Mon activité d’apicultrice, dont je suis diplômée (nb : Erin est diplômée d’un « Master Beekeeper », délivré par l’EAS, assez difficile à obtenir), m’apporte un revenu supplémentaire mais mon travail principal est d’être comptable. Je gère mon exploitation avec mon associée depuis 4 ans, Cindy Bee (et oui, c’est son vrai nom !), qui est apicultrice à plein temps et appartient à une famille d’apiculteurs depuis 3 générations.
Nous avons environ 150 ruches, principalement des Langstroth à 8 ou 10 cadres, mais aussi quelques ruches Warré.
Nous récoltons surtout du miel d’acacia, de tilleul, de fleurs sauvages, et notre production d’automne est principalement du miel de renouée du Japon (japanese knotweed honey), de couleur rouge.
Pouvez-vous nous expliquer ce qu’est l’EAS (Eastern Apicultural Society – Association Apicole de l’Est Américain) et votre rôle au sein de cette association ?

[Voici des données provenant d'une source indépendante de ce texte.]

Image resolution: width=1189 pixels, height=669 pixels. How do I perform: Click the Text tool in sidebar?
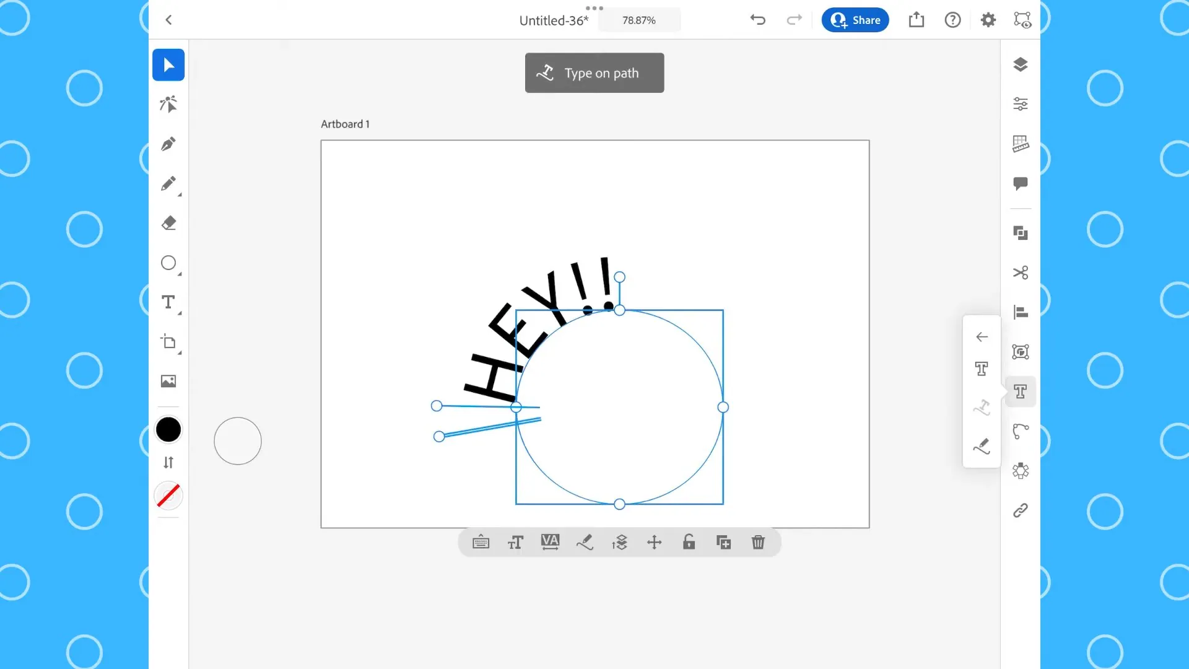pos(168,302)
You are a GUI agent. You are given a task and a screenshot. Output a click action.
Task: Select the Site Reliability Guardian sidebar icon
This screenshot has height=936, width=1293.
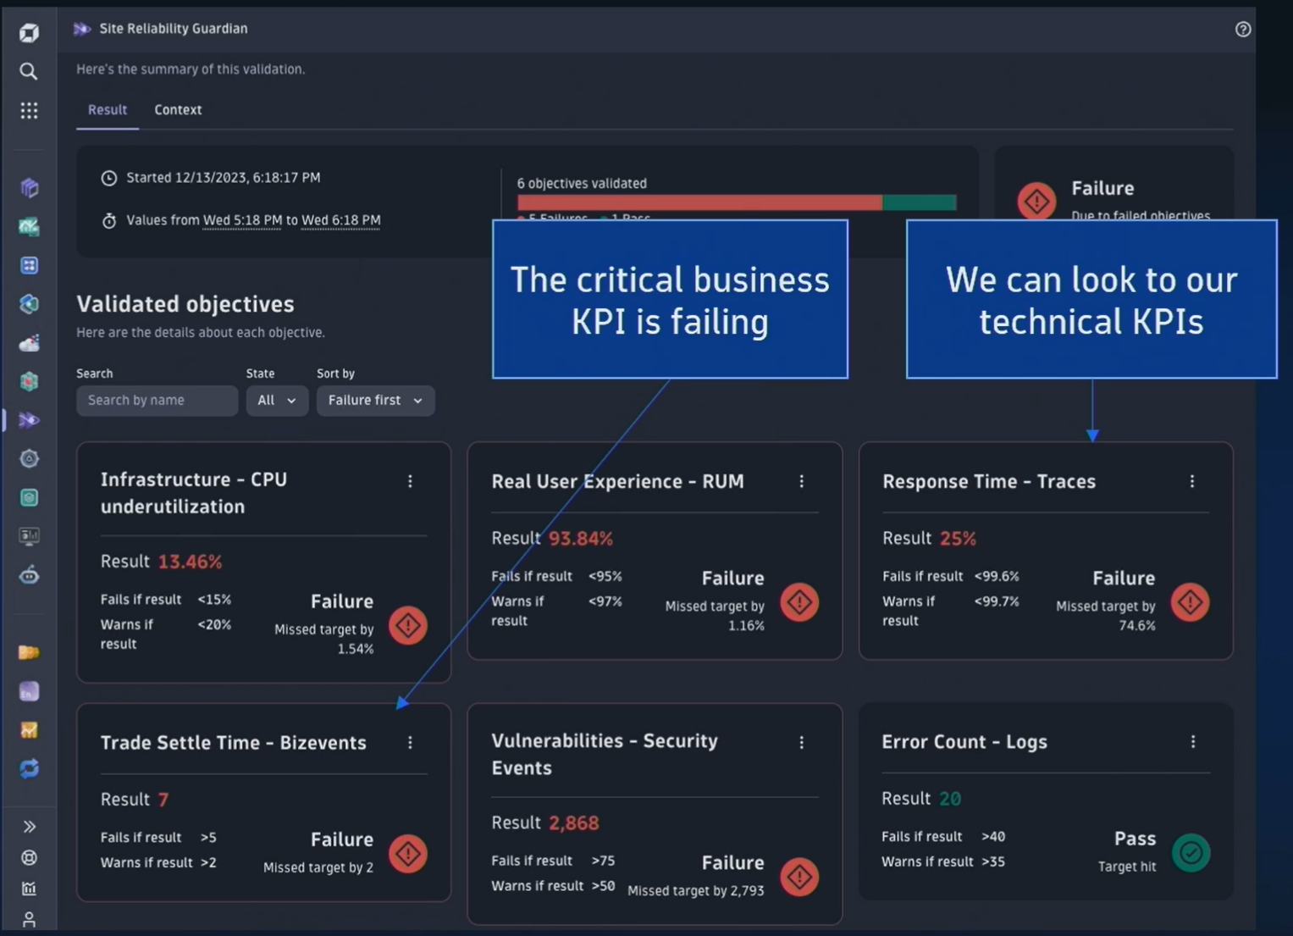point(28,419)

L’EAS, fondée en 1995, est la plus grande organisation apicole à but non lucratif des Etats-Unis, et l’une des plus importante dans le monde. Notre mission principale est de promouvoir la culture apicole, former les apiculteurs au « Master Beekeeper » et faciliter la recherche scientifique sur les abeilles. Chaque été a lieu notre conférence annuelle l’ « EAS Conference » ; elle est axée sur l’éducation, à tous les niveaux, et c’est également lors de cet événement qu’a lieu l’examen du programme de certification « Master Beekeeper ».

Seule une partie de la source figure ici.